### Task:
Only one stretch of the records below is wanted: the lines from the one holding "Email Address (23, 1859)" through the one holding "British Council: IELTS (729, 2279)". Return it exactly, both ends included.

### Records shown:
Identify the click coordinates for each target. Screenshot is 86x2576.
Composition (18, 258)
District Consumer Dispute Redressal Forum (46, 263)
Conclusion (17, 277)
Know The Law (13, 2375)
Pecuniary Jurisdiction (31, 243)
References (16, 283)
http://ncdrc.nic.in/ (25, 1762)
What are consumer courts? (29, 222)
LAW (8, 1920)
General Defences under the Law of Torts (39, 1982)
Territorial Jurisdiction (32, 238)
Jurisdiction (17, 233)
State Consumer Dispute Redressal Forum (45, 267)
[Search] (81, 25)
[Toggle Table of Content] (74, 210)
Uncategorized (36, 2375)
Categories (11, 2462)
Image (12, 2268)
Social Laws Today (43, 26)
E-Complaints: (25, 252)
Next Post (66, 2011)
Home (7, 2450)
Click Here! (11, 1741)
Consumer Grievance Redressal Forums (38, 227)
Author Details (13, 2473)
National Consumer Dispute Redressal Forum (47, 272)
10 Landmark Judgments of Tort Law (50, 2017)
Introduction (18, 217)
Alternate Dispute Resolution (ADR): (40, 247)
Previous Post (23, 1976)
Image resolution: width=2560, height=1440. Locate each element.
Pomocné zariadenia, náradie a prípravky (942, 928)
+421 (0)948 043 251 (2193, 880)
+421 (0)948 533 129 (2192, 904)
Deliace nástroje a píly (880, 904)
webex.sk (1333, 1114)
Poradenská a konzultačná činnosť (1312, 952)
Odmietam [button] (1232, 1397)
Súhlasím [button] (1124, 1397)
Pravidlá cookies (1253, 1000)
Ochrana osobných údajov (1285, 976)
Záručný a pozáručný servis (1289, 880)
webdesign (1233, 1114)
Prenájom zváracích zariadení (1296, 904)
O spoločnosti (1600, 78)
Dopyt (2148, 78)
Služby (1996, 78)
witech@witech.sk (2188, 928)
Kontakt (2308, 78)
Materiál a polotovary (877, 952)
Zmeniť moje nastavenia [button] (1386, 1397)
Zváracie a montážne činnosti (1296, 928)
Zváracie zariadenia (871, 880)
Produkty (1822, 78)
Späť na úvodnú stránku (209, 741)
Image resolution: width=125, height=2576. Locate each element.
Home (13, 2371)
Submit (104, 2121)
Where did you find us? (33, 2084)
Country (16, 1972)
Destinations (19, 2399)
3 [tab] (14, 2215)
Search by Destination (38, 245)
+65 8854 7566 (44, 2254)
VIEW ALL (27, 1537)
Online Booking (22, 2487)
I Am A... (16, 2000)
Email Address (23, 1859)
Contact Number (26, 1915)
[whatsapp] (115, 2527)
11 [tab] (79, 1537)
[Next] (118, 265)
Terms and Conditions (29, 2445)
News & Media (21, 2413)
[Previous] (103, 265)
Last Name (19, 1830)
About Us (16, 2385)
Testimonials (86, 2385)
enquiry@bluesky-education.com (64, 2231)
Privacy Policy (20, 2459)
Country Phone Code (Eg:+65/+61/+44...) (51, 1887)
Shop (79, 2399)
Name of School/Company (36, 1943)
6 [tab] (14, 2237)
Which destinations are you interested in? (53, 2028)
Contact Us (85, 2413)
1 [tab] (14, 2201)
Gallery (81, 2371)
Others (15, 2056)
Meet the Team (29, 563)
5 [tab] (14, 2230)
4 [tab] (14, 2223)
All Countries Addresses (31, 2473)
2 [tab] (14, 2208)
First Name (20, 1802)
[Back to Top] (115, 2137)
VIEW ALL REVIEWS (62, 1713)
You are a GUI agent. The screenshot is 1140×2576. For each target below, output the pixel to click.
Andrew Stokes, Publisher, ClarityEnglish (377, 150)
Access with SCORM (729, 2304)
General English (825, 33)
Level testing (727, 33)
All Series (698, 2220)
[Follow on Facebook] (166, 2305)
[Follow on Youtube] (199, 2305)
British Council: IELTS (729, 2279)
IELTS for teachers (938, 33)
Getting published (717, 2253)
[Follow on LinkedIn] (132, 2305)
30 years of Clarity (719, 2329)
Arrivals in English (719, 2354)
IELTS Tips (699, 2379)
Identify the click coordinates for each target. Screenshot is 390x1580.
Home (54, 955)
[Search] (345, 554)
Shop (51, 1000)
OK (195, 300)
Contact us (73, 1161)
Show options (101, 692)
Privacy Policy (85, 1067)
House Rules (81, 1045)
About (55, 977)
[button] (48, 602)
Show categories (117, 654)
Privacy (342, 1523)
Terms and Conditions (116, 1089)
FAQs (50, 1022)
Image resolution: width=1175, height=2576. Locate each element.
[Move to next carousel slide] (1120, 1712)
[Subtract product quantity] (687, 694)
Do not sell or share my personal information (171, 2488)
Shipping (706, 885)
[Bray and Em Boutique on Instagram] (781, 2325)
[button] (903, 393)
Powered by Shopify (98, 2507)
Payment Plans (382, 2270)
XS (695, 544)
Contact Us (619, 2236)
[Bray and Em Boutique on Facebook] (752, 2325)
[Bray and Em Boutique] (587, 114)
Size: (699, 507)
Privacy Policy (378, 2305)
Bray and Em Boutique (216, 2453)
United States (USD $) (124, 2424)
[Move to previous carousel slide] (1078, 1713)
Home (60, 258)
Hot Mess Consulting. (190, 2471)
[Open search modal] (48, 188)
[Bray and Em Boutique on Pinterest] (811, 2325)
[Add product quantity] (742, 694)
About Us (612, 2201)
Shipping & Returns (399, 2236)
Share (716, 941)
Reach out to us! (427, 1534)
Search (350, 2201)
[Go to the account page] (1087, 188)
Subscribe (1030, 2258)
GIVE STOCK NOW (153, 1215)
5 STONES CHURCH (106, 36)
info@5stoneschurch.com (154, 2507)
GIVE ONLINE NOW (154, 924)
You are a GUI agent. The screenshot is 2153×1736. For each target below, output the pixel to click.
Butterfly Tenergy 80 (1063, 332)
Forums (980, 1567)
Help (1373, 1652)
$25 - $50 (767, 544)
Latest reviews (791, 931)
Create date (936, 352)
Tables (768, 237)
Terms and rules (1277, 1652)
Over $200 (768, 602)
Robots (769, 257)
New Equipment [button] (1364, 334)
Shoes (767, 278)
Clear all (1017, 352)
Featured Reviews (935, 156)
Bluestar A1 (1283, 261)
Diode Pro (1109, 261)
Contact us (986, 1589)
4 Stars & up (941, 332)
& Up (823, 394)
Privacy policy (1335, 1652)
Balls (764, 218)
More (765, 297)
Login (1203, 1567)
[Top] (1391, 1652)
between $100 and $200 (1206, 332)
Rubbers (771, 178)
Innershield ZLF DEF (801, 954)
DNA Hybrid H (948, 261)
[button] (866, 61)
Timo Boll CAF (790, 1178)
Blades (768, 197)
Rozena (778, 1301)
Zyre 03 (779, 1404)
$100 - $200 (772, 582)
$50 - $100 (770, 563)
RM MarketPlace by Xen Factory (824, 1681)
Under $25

### Response:
Email Address (23, 1859)
Contact Number (26, 1915)
[whatsapp] (115, 2527)
11 [tab] (79, 1537)
[Next] (118, 265)
Terms and Conditions (29, 2445)
News & Media (21, 2413)
[Previous] (103, 265)
Last Name (19, 1830)
About Us (16, 2385)
Testimonials (86, 2385)
enquiry@bluesky-education.com (64, 2231)
Privacy Policy (20, 2459)
Country Phone Code (Eg:+65/+61/+44...) (51, 1887)
Shop (79, 2399)
Name of School/Company (36, 1943)
6 [tab] (14, 2237)
Which destinations are you interested in? (53, 2028)
Contact Us (85, 2413)
1 [tab] (14, 2201)
Gallery (81, 2371)
Others (15, 2056)
Meet the Team (29, 563)
5 [tab] (14, 2230)
4 [tab] (14, 2223)
All Countries Addresses (31, 2473)
2 [tab] (14, 2208)
First Name (20, 1802)
[Back to Top] (115, 2137)
VIEW ALL REVIEWS (62, 1713)
You are a GUI agent. The screenshot is 1140×2576. For each target below, output the pixel to click.
Andrew Stokes, Publisher, ClarityEnglish (377, 150)
Access with SCORM (729, 2304)
General English (825, 33)
Level testing (727, 33)
All Series (698, 2220)
[Follow on Facebook] (166, 2305)
[Follow on Youtube] (199, 2305)
British Council: IELTS (729, 2279)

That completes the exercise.